Ce titre, emprunté au poète Henri Michaux décrit une lente descente aux enfers qui prend la forme d'un rétrécissement inexorable, d'une confusion progressive du dehors et du dedans. Je n'ai pas pour autant voulu faire œuvre de perdition ni transcrire une sorte d'hallucination ou d'image délirante. Le travail d'écriture ne fait qu'un avec celui de la conscience ; il exprime un parti de lucidité jusque dans l'exploration des régions obscures de la condition humaine.Sans doute le titre et le propos sont-ils emblématiques d'une sensibilité d'époque. La recherche et la création musicales ont reflété pendant près d'un demi-siècle un optimisme, une ambition de comprendre et de maîtriser l'univers dans sa totalité. Cet élan n'a pas résisté aux vicissitudes de l'histoire et les formes de symbolisation utopique se sont effacées devant les exigences d'un esprit particulariste et subjectif. Le conflit qui a opposé modernes et post-modernes peut trouver une issue positive, aboutir à une synthèse des styles et donner naissance à une forme d'art originale.
L'un des problèmes actuels de la création musicale me paraît être celui du réemploi de la tradition. Le rapport aux attaches n'appelle pas pour autant une redite assez vaine. En revanche, il est devenu nécessaire de réévaluer le métier, de reprendre le fil de l'histoire, sans éclectisme ni obsession technique. Comment renouer avec la tradition sans se prêter à la rénovation des formes traditionnelles ?
Debussy avait apporté une solution, supprimant la rhétorique et les hiérarchies fonctionnelles pour affranchir à la fois les formes, les sonorités et les mouvements. Toute fragmentation chez Debussy — qu'elle s'applique aux mélismes, aux accents ou aux incisives, aux textures orchestrales ou à la valeur sonore intrinsèque d'une note isolée — trouve sa contrepartie dans l'institution de relations nouvelles, insolites mais formalisées. A la suite de Debussy, le travail de formalisation s'est déplacé. I1 s'est appliqué à des dimensions de l'écriture auparavant négligées, car elles apparaissent mineures et adventices. La formalisation introduit des articulations inédites et intègre des éléments disparates, hétérogènes et partiellement inassimilables entre-eux.
Le premier but de cette pièce est de différencier les caractères instrumentaux par l'harmonie. La matière brute du timbre est ainsi retravaillée et transformée en substance expressive. Les valeurs acoustiques et les fonctions harmoniques s'échangent, s'inversent, pivotent. De même la texture polyphonique n'est-elle qu'une façon d'introduire dans l'harmonie un jeu de déformations réglées. J'ai largement utilisé à cet effet les ressources génétiques de la symétrie, avec ses axes, ses rotations, ses mouvements latéraux, ses boucles. I1 s'agissait donc de réduire les dimensions traditionnellement hétérogènes de l'écriture musicale à des espèces de symétries.

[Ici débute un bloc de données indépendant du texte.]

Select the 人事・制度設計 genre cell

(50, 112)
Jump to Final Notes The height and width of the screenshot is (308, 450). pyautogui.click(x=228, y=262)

Le second dessein de cette pièce est formel. La forme résulte d'un procédé qui depuis Wagner, consiste à entretenir le tension en ne concluant jamais. Les facteurs de tension irrésolus se fondent les uns dans les autres pour constituer un ensemble d'un seul tenant. Cette technique de suspension généralisée, de résolution toujours différée, s'applique non seulement aux enchaînements, mais aux motifs eux-mêmes. Maintenus à l'état inchoatif, les dispositifs élémentaires s'offrent sous la forme de gestes à peine ébauchés. Les dimensions de l'écriture sont ainsi maintenues en confrontation perpétuelle, dans une sorte de tremblement initial ou d'indécision première. L'oscillation est primitive et empêche dans son principe de dominer la forme, de l'achever.
Cette pièce est dédiée à la mémoire de Jean Tuffet.
Hugues Dufourt, programme du concert de l'ensemble Fa, conservatoire Jacques Ibert, 11 janvier 1996.